Sancti Spíritus – the misunderstood beauty
The capital of the province of Sancti Spíritus does not have it easy. Although it too scores with its colonial flair, a beautiful historic city centre and cobblestone streets, the much smaller Trinidad, which is only 70 kilometres away, is outstripping it. Tourists can discover a lot in Sancti Spíritus, which is one of the seven oldest cities in Cuba. During the colonial period many inhabitants had become rich through sugar cane and tobacco cultivation as well as cattle breeding, which is manifested among other things in the beautiful colourful colonial buildings.
The Iglesia Parroquial Mayor del Espíritu Santo from the 16th century, initially built of wood, is one of the oldest Cuban churches. At the end of the 17th century it was rebuilt of stone after plundering by pirates and subsequent fire: Its Mudejar-style ceiling alone (with elements of Islamic architecture) is worth a visit in this church.

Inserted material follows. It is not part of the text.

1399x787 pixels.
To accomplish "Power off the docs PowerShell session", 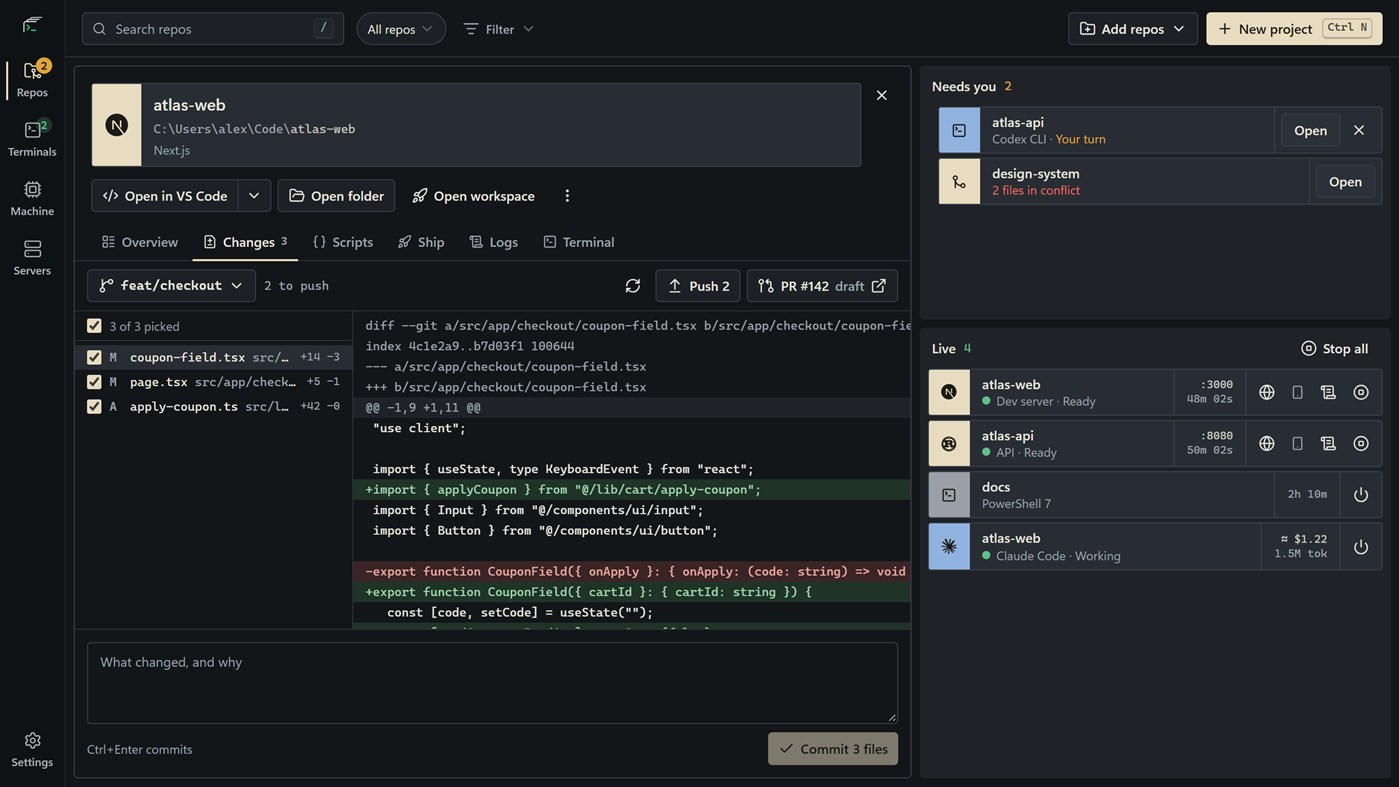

But there is even more to see: In the more than 130 years old restored theatre „Teatro Prinicipal“ you can experience the famous choir „Coro de Claro“ with a little luck. The painful history of the slaves is told by the museum „Museo de la Esclavitud“; the colonial museum „Museo de Arte Colonial“ with a nice inner courtyard exhibits exhibits from the colonial times. Those who walk a little further will get to a five-arched bridge. The approximately 200-year-old „Puente Yayabo“ is the only stone arch bridge in Cuba and the landmark of the quiet but interesting city.